Ibrahim Abu Farha | Arabic Sarcasm Detection: A Summary of My PhD Research

Sarcasm is a form of verbal irony where the intended meaning differs from the literal meaning. Consider this tweet: “يا سلام، ما أجمل يوم اثنين تبدأ فيه بثلاث ساعات في الزحمة وبطارية الجوال ميتة” - roughly, “What a beautiful Monday, starting with three hours in traffic and a dead phone battery.” Any Arabic speaker would immediately read this as sarcastic. A sentiment classifier would label it as positive. This gap between the literal and intended meaning is the core challenge of sarcasm detection.

My PhD, completed at the University of Edinburgh in 2023 under the supervision of Prof. Walid Magdy and Prof. Bonnie Webber, focused on Arabic sarcasm detection. The goal was to build datasets, establish benchmarks, and understand the limits of current approaches for this task.

The gap in 2019

When I started my PhD, Arabic NLP had made meaningful progress on sentiment analysis, named entity recognition, and machine translation. However, sarcasm detection in Arabic had received very little attention. There were no publicly available Arabic sarcasm datasets and no established benchmarks. This was a significant gap, given that sarcasm is common in Arabic social media and directly affects the accuracy of sentiment analysis systems.
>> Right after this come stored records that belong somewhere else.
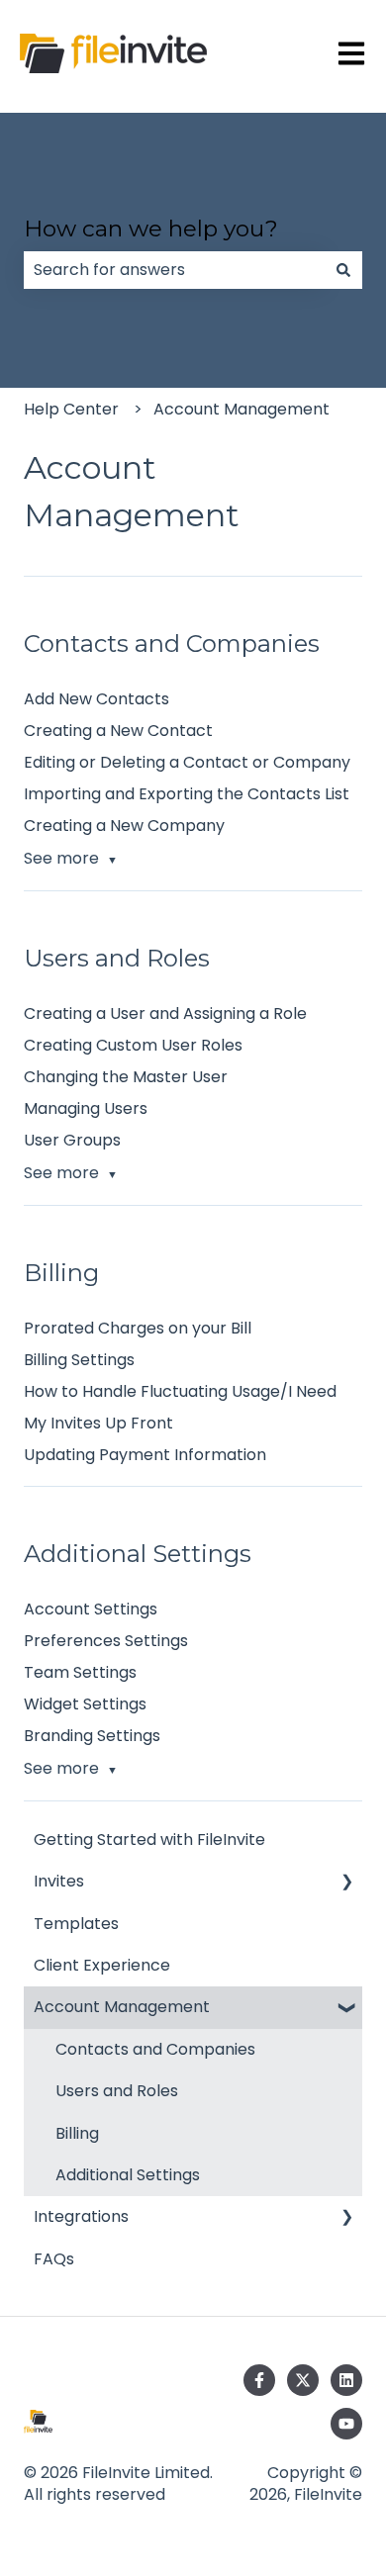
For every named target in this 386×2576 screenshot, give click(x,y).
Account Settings (90, 1609)
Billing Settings (79, 1359)
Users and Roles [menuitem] (116, 2090)
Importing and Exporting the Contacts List (186, 793)
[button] (346, 1883)
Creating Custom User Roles (133, 1045)
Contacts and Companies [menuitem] (155, 2049)
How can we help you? (151, 228)
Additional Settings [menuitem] (127, 2174)
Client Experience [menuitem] (102, 1965)
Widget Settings (85, 1704)
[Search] (343, 270)
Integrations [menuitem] (81, 2216)
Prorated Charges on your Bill (137, 1328)
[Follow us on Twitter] (303, 2380)
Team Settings (80, 1672)
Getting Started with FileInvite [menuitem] (149, 1839)
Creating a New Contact (118, 730)
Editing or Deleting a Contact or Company (187, 762)
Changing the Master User (126, 1076)
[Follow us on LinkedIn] (346, 2380)
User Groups (72, 1140)
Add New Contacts (96, 699)
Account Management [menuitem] (122, 2006)
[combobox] (174, 270)
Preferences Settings (106, 1640)
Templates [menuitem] (76, 1923)
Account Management (241, 409)
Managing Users (85, 1108)
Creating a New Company (124, 825)
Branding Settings (92, 1735)
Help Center (71, 409)
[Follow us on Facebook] (259, 2380)
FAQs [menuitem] (54, 2259)
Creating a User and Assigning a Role (165, 1013)
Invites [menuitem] (59, 1881)
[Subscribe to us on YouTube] (346, 2423)
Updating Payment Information (145, 1454)
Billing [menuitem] (77, 2133)
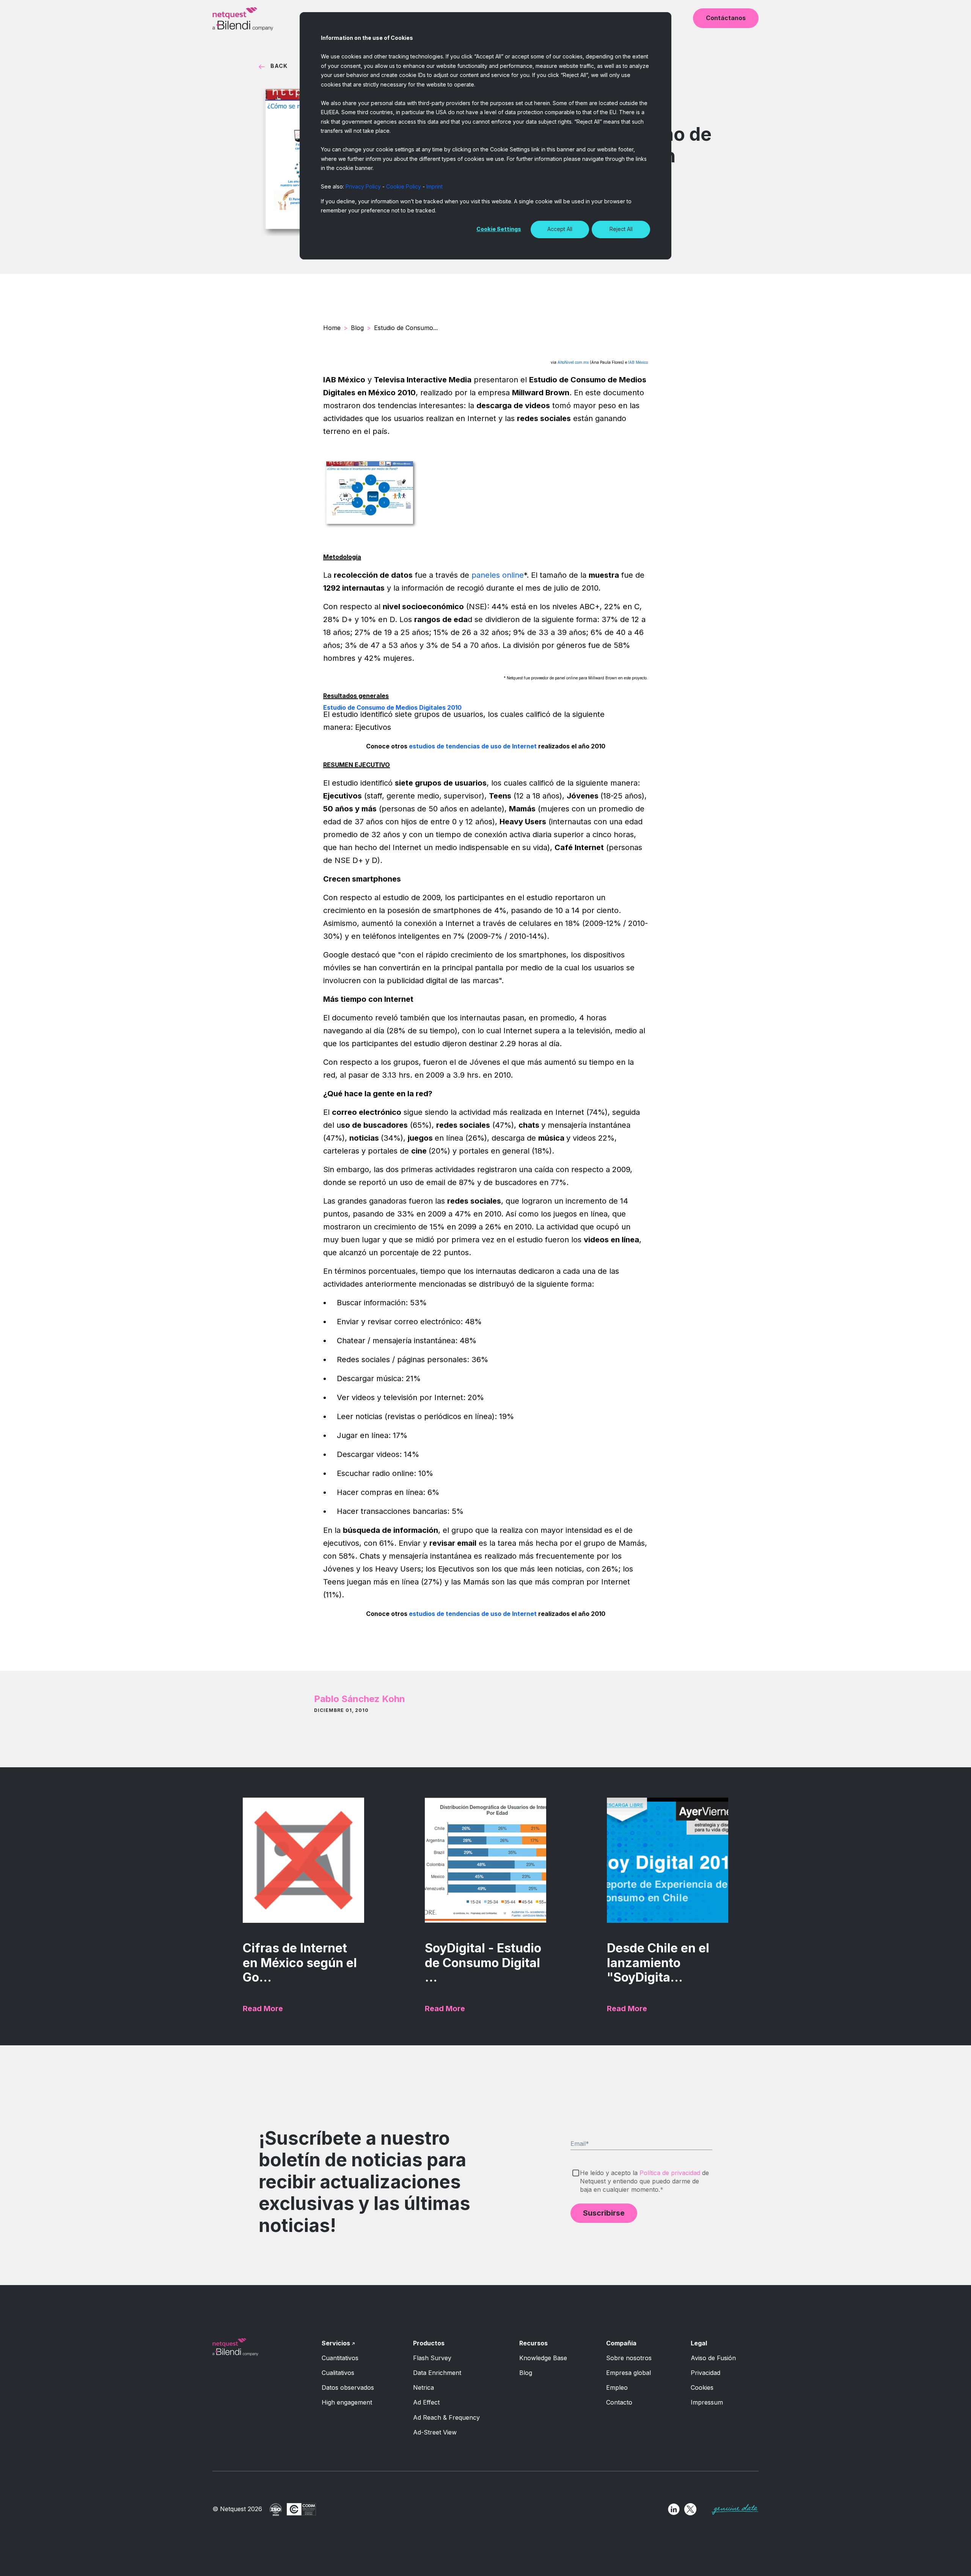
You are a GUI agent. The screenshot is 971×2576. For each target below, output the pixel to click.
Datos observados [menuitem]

Building the first dataset: ArSarcasm

The first step was creating a dataset. Rather than collecting new tweets from scratch, I re-annotated two existing Arabic sentiment datasets - the SemEval 2017 Arabic dataset and ASTD - for sarcasm. This approach produced paired sarcasm and sentiment labels on the same data, which allowed us to study the relationship between the two directly.

The resulting dataset, ArSarcasm, contains 10,547 tweets labelled for sarcasm (binary), sentiment (positive/negative/neutral), and dialect (Egyptian, Levantine, Gulf, Maghrebi, MSA). The analysis showed that around 16% of the tweets in these two corpora were sarcastic. Sarcastic tweets showed a strong sentiment inversion: tweets that appeared positive on the surface were typically negative in intent. State-of-the-art sentiment classifiers showed a significant drop in performance on sarcastic content, confirming that sarcasm is a meaningful source of error for these systems.

A BiLSTM baseline trained on the dataset achieved F1-sarcasm = 0.46, establishing an initial benchmark. A follow-up version, ArSarcasm-v2, extended the dataset to 15,548 tweets and was used in the WANLP 2021 Shared Task on Sarcasm and Sentiment Detection in Arabic.

Intended vs. perceived sarcasm: iSarcasmEval

The ArSarcasm labels reflect perceived sarcasm - annotators reading other people’s tweets and judging whether they are sarcastic. This approach has a fundamental limitation: because sarcasm is subjective, annotators can disagree, and their labels may not reflect the author’s actual intent.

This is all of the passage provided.